▶ _WHAT YOU ARE ASKED TO DO_:
Return, from the data that follows, each line that holds the word "Show".

▶ _PROVIDED MATERIAL_:

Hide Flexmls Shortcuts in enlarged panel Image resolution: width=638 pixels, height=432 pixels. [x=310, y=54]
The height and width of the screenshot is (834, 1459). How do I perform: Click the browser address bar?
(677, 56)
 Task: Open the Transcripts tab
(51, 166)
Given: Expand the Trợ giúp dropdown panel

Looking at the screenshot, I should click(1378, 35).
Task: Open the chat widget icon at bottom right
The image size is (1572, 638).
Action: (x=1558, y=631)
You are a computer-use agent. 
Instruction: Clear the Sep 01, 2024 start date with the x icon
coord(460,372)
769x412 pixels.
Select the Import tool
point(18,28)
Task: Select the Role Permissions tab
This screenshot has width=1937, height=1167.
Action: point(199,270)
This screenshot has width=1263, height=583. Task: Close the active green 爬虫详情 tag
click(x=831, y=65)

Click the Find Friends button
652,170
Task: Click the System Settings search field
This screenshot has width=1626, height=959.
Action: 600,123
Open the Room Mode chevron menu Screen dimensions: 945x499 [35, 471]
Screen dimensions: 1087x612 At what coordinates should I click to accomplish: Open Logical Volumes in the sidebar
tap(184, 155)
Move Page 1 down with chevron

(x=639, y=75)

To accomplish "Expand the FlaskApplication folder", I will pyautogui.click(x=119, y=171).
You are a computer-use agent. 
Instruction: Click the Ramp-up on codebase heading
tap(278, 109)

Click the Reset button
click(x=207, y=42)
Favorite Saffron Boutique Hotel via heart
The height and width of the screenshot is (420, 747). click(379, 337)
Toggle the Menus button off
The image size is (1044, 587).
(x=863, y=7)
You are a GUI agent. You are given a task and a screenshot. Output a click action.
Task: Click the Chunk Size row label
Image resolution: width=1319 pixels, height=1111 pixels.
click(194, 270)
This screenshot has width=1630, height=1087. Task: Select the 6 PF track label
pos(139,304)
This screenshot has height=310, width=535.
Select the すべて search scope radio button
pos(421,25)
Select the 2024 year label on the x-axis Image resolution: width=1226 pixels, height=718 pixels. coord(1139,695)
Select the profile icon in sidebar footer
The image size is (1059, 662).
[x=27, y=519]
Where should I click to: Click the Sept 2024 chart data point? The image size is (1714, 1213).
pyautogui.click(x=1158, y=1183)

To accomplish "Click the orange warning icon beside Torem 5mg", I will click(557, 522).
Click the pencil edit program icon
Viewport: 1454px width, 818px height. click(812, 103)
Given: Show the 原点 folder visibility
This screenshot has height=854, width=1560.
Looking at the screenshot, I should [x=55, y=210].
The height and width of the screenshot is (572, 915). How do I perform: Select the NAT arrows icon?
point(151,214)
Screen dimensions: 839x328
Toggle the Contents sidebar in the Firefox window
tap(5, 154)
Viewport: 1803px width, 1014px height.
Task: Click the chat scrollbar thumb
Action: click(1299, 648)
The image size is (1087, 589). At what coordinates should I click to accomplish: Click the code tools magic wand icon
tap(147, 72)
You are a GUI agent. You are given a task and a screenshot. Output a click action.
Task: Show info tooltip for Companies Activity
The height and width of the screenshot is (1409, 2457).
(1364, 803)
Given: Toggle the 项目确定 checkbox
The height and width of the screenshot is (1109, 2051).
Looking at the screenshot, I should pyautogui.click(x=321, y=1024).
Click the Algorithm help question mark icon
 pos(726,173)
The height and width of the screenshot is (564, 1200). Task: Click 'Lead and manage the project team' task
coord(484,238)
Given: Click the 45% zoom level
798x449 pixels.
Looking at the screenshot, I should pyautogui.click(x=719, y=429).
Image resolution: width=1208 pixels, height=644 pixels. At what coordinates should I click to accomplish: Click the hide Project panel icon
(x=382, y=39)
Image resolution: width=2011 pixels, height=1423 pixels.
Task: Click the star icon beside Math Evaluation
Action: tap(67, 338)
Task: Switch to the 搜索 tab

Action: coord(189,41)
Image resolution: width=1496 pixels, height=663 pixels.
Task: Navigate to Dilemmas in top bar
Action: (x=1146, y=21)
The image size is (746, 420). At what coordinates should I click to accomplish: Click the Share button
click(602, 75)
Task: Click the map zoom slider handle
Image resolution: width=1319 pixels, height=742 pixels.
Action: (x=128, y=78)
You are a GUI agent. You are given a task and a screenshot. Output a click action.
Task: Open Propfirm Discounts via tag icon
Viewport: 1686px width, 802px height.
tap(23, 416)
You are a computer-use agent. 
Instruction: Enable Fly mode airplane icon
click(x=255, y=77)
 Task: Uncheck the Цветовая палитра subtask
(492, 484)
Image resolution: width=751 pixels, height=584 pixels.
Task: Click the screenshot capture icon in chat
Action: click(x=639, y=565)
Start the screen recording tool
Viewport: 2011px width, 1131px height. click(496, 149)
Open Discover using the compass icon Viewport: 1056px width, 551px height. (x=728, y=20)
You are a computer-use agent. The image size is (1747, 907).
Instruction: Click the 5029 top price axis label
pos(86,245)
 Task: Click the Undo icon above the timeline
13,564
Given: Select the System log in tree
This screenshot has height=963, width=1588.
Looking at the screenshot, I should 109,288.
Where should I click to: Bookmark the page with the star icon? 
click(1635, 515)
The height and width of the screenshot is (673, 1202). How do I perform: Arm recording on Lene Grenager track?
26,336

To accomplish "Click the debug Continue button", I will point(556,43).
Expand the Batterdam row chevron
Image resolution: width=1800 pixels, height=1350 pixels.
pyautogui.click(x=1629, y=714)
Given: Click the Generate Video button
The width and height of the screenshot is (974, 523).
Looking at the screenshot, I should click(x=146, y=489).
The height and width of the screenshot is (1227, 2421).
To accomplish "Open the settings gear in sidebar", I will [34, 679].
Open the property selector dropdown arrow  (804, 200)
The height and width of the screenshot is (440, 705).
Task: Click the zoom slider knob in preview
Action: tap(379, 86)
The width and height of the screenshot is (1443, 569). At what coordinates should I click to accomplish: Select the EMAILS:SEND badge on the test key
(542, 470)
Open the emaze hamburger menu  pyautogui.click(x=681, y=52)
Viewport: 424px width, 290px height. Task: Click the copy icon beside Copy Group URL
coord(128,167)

▶ _RESULT OF THIS TASK_:
Given: Show the 原点 folder visibility
Task: Show info tooltip for Companies Activity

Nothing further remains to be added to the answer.